The L3C has to have a clear description of a social mission in its operating agreement and has to be prepared to demonstrate how it balances that mission with its profit-making concerns. Having this information at hand allows L3C s to provide a case statement to assure foundations that their investment will meet IRS standards for a PRI. Basically, to qualify as a PRI, the investment—which can include loans, guarantees, equity, leases, etc.—must meet the mission objectives of the investing foundation, not be for lobbying purposes and have a risk/reward profile that would normally make the investment violate the standards of fiduciary responsibility. The foundation is not limited in a PRI to any percentage of ownership. It can own 100 percent of an L3C.
The PRI can replace a grant, yet the foundation retains title to the PRI investment. PRIs have been legal for 50 years; however, less than 5 percent of all U.S. foundations have made PRIs. Even fewer have chosen to use PRIs as venture capital to advance programs. Those that have often were large organizations willing to invest in the legal and accounting fees needed to secure predistribution IRS approval.
The L3C as an LLC allows its members to make investments, have responsibilities, receive income and have voting power in disproportionate relationships to one another. The LLC is effectively a partnership with corporate protection. That means that the operating agreement or contract among the members can, within the framework of the law, essentially embody whatever the members agree upon. This makes the L3C well suited to membership by a disparate group of organizations. The membership could include corporations, nonprofits, government organizations and individuals. A nonprofit could be given total day-to-day control and never invest a dime.

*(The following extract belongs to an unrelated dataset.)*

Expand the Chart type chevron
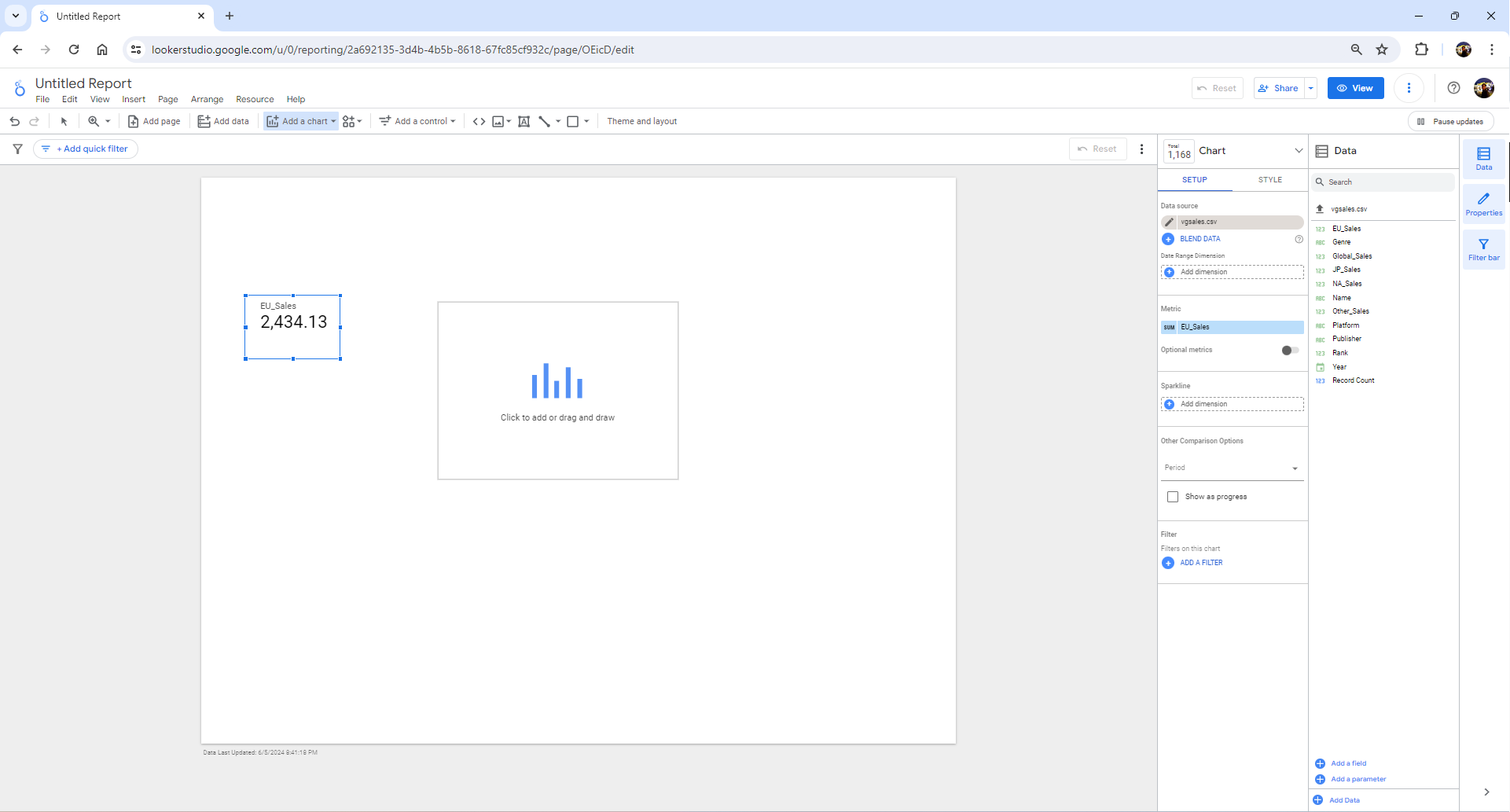Screen dimensions: 1510x812 point(1298,151)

Finally, the L3C designation as a brand will come to be recognized by the world at large for what it is. The transparency and efficiency will elevate L3C organizations from obscurity to high public awareness. Once that is achieved, it will be far easier to get public investment in the L3C, which is the eventual goal. We need to greatly reduce the burden on the very limited resources of the nonprofit community and allow businesses to perform many of the services in our society that can be performed under a for-profit umbrella. An L3C will not be exempt from property tax, so its existence makes positive financial contributions to the community.

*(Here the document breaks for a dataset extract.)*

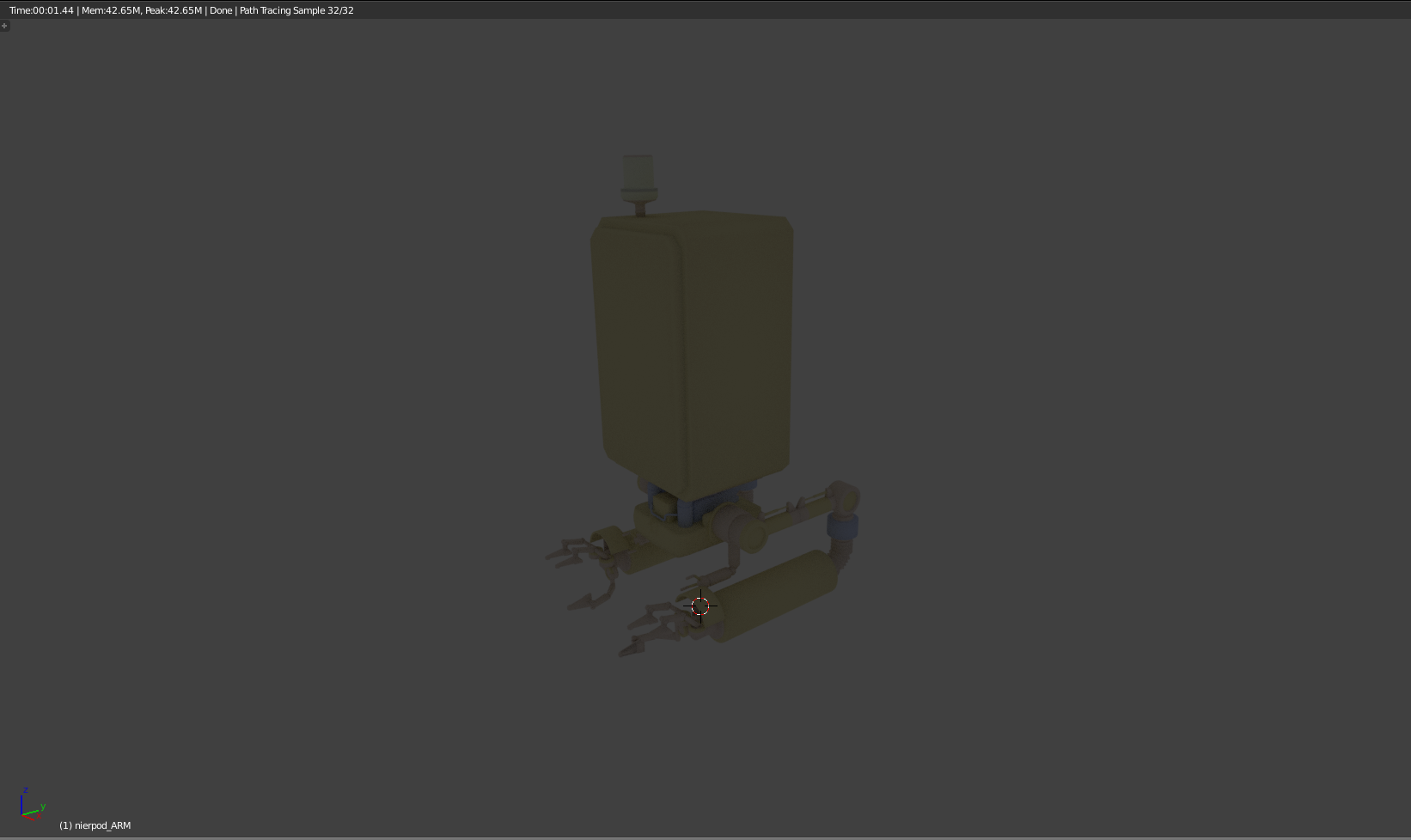Expand the hidden panel with the plus icon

Recent economic conditions highlight the need for new sources of capital to be brought to bear on social problems. COF has recognized the utility of the L3C as a vehicle to advance new and innovative applications of philanthropy controlled investments. In the spring of 2009, COF made passage of a federal law to simplify the qualification of PRIs a plank in its legislative agenda. This law, the PRI Promotion Act of 2009, will make it easier for L3Cs to receive PRI investments and for newspapers to become L3Cs. The consequences could be tremendous for community development as it would prompt foundations to consider investing in relatively risky ventures that could lead to new technologies, new service models, new job opportunities and new opportunities for communities struggling to sustain tax bases and maintain economic vitality.

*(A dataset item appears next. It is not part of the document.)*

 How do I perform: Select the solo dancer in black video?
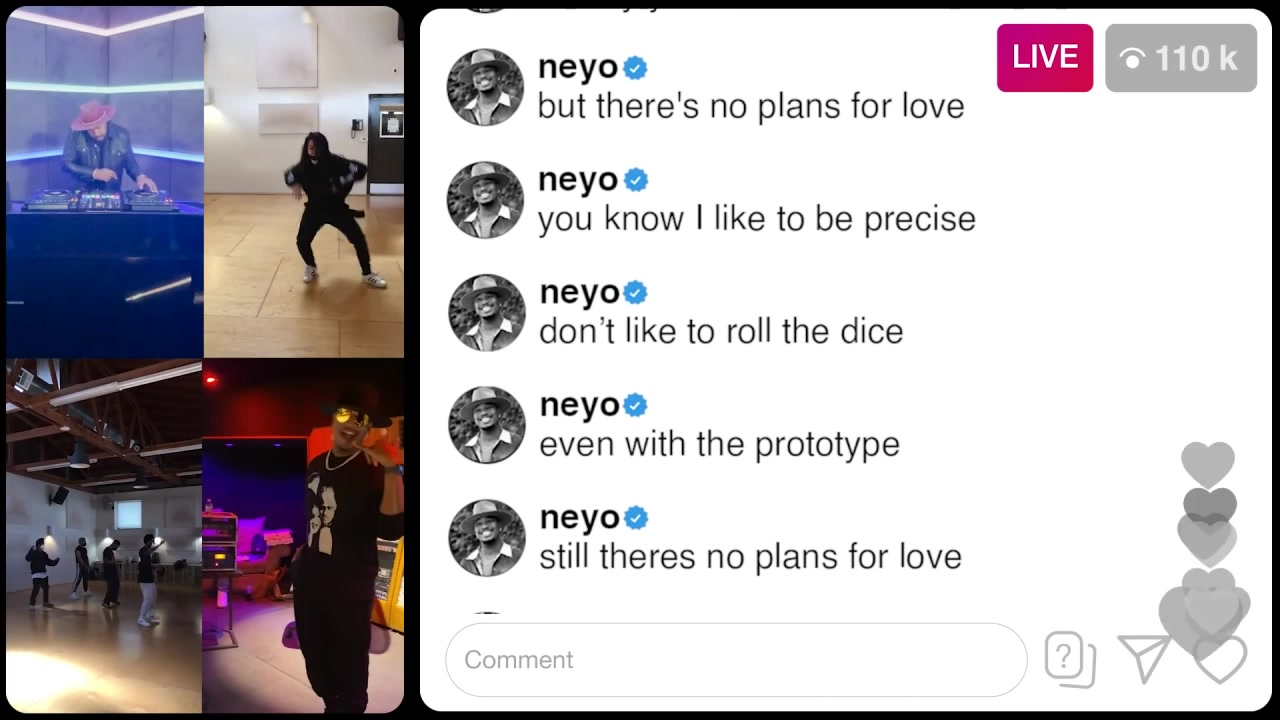[304, 182]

The appeal of PRIs and their potential as an investment pool to support L3C business developments is clearly growing. In many respects this is because reports on PRI experiences have been positive and persistent. Unlike other investments made over the past decade, they have retained their equity base and earned income at about 3 percent to 4 percent a year. The opportunities that creative applications of these funds as venture capital could pose for innovative projects are only now beginning to be discovered.